As new divers maybe you know what you SHOULD be doing, but do you know what you SHOULDN'T be doing after diving? In fact, this is not just for new divers, as some of these facts many don't know. Planning a dive requires a great deal of preparation combined with numerous safety checks that must be completed beforehand. This process is stressed and explained in great detail during open water certification. However, the safety process after diving is not as thorough and new divers may not know what should not be done after a dive. Here is a list of 4 things you should not do right after diving.
Flying after scuba diving is one of the more widely known risks to divers. This issue comes up frequently in the diving world because divers want to take full advantage of diving trips and get the most amount of diving time in while they can. The main reason for this warning is not the flying itself but the pressure inside the airplane’s cabin. Air pressure lessens when you fly. If you rode in a plane right after diving the increase in altitude would result in a drop in pressure which is comparable to a fast ascension while diving. The longer the dive and the deeper you go the more nitrogen is absorbed into your blood. Upon returning to the surface the pressure reduces and the nitrogen reverts to gas bubbles. Decompression needs to be done slowly so the nitrogen can pass back out through your lungs. If you ascend too fast the nitrogen can form bubbles in your blood which can be painful and possibly fatal (think of opening a bottle of soda). Waiting the correct amount of time before flying will reduce the nitrogen in your blood. The general rule that seems to be widely agreed upon is that you should wait 12 hours after a single no-decompression dive, 18 hours after multiple dives or multiple days of diving and at least 24 hours after dives requiring decompression stops. As a general rule it is recommended to wait 24 hours before flying after doing any type of diving. This rule covers all types of dives and adds extra time as a safeguard for peace of mind.

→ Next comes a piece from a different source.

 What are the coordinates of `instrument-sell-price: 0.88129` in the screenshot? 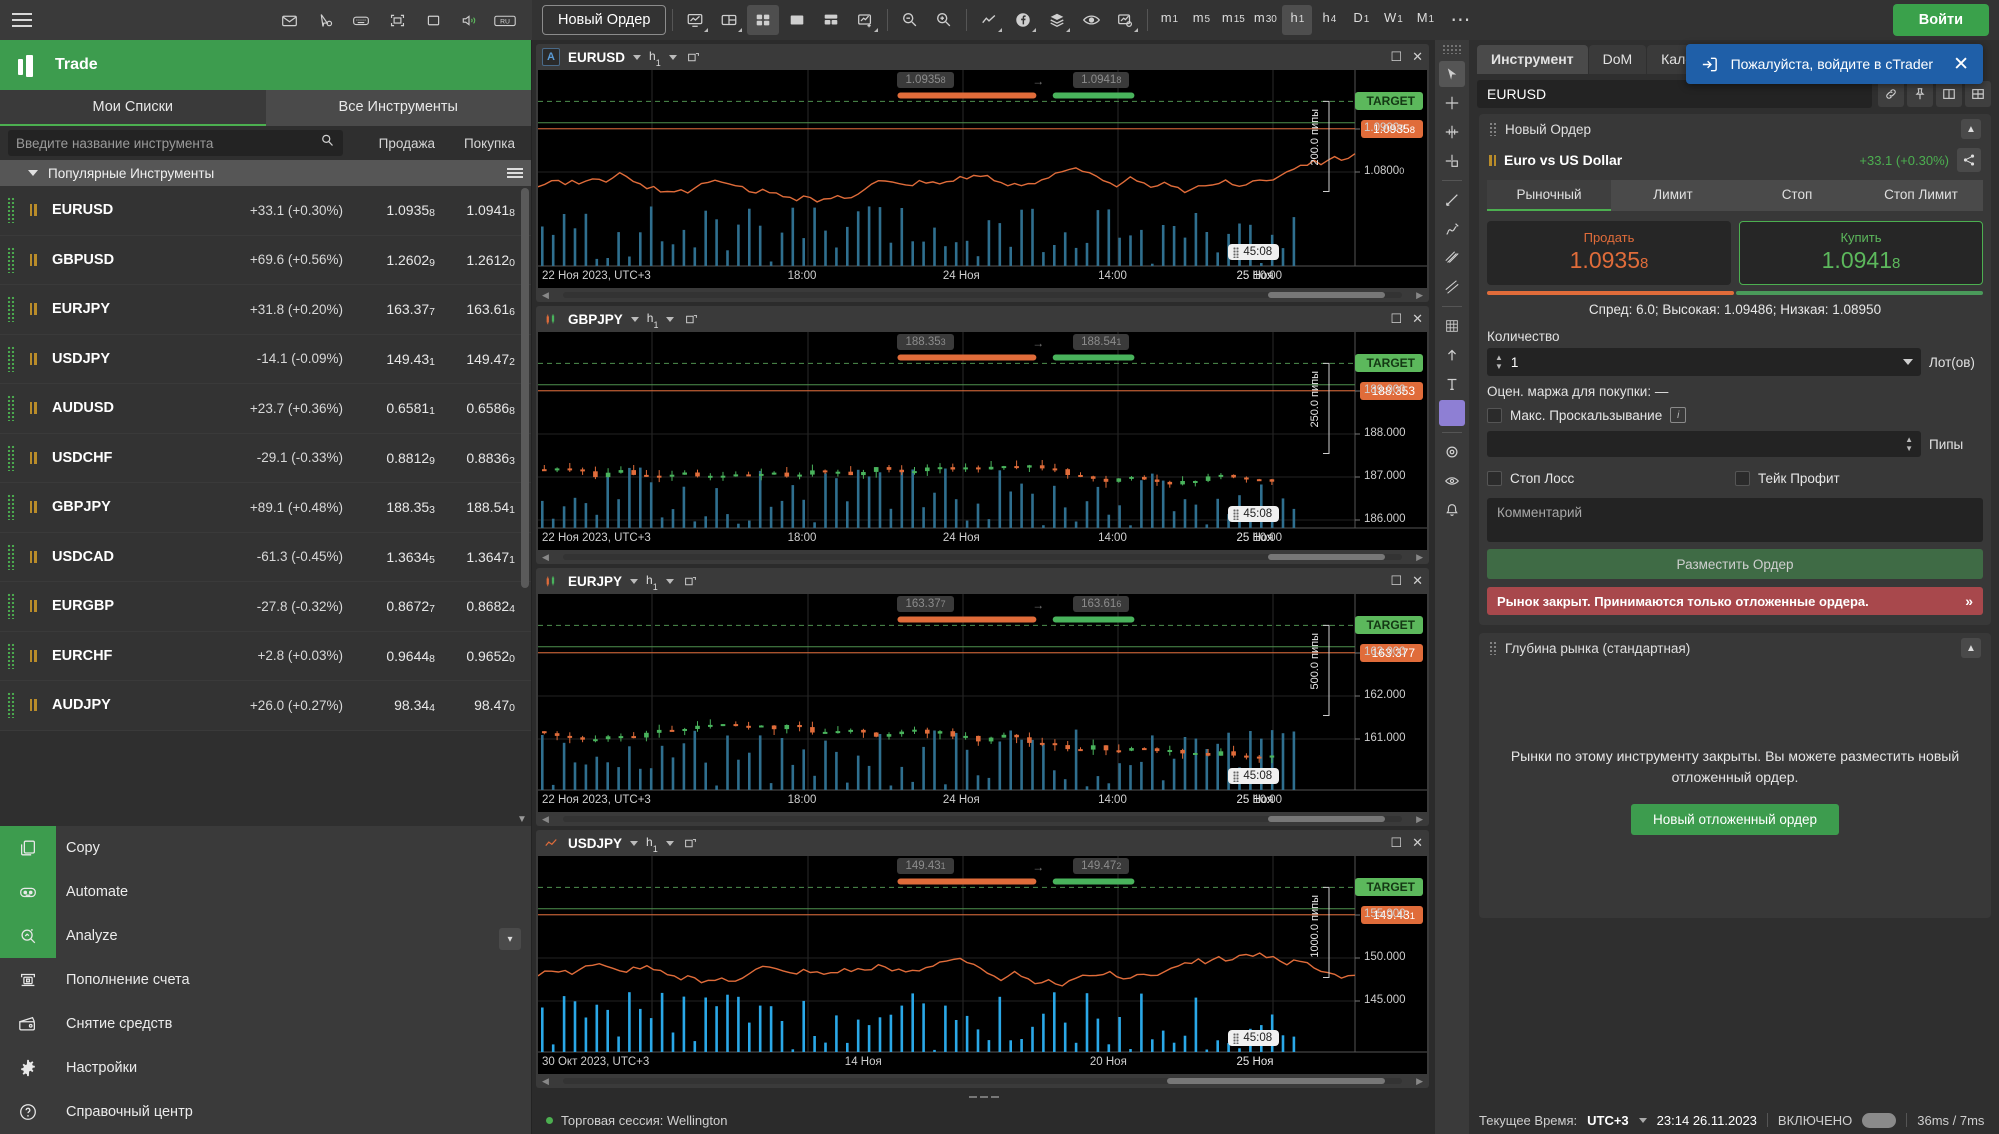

Ziplining usually occurs on a mountain or elevated area and should be avoided for 24 hours after a dive due to the altitude. With ziplining, going to a higher altitude may trigger decompression sickness. Many ziplining companies will clearly state they will not allow people to zipline if they have been scuba diving with the past 24 hours. Sounds strange, but makes sense.
3. Heavy Drinking
I know this may be a controversial subject for many but It is no secret that many divers enjoy drinks after a day of diving. Drinking alcohol immediately after a dive is not recommended because alcohol may affect the way that our body eliminates that excess nitrogen. Dehydration is one of the main causes in decompression sickness, and drinking alcohol is one of the most efficient ways to dehydrate ourselves. Another important reason to avoid heavy drinking after a dive is because being heavily intoxicated can mask the true symptoms of decompression sickness and adequate medical care may be sought too late. To avoid any problems, drink plenty of water before and after diving to combat dehydration. Most of all try and wait a few hours before drinking alcohol to prevent any mishaps.
4. Mountain Climbing
Mountain climbing should be avoided in the first 24 hours after a dive. This again is due to the change in altitude when ascending a mountain. As with flying and ziplining, changes in altitude can cause decompression sickness. If you are planning to also go mountain climbing along with scuba diving, do the mountain climbing first to avoid any potential dangers. It is perfectly safe to go climbing before a dive and this may be an easy solution to do enjoy your trip while also being safe
The bottom line is that altitude exposure is altitude exposure. There are really no exceptions to the rules and ignoring them only increases the dangers of decompression sickness. Rule of thumb - keep your feet planted on the ground after you dive — if only for a little while.
Getting a massage after a long day of diving may seem like a great way to unwind but massage should MAYBE be avoided after diving. Massage will increase blood flow and this in turn can possibly move smaller nitrogen bubbles into one large bubble, although there have been no known cases of DCS because of massage. Deep tissue massage is strongly advised against because it has the potential to cause soreness in the body which may lead to misdiagnosis of decompression sickness after a dive.
DAN quotes " there is no clear sense of what massage might do and this effect would likely vary depending on dive profiles and intensity of the massage. We should note that massage has not been confidently associated with any of the cases of DCS that have come to us, and we are not aware of any study done to address this question. The clearest piece of advice is that deep tissue massage should probably be avoided, so that the potential of post-dive pain and diagnostic confusion are minimized.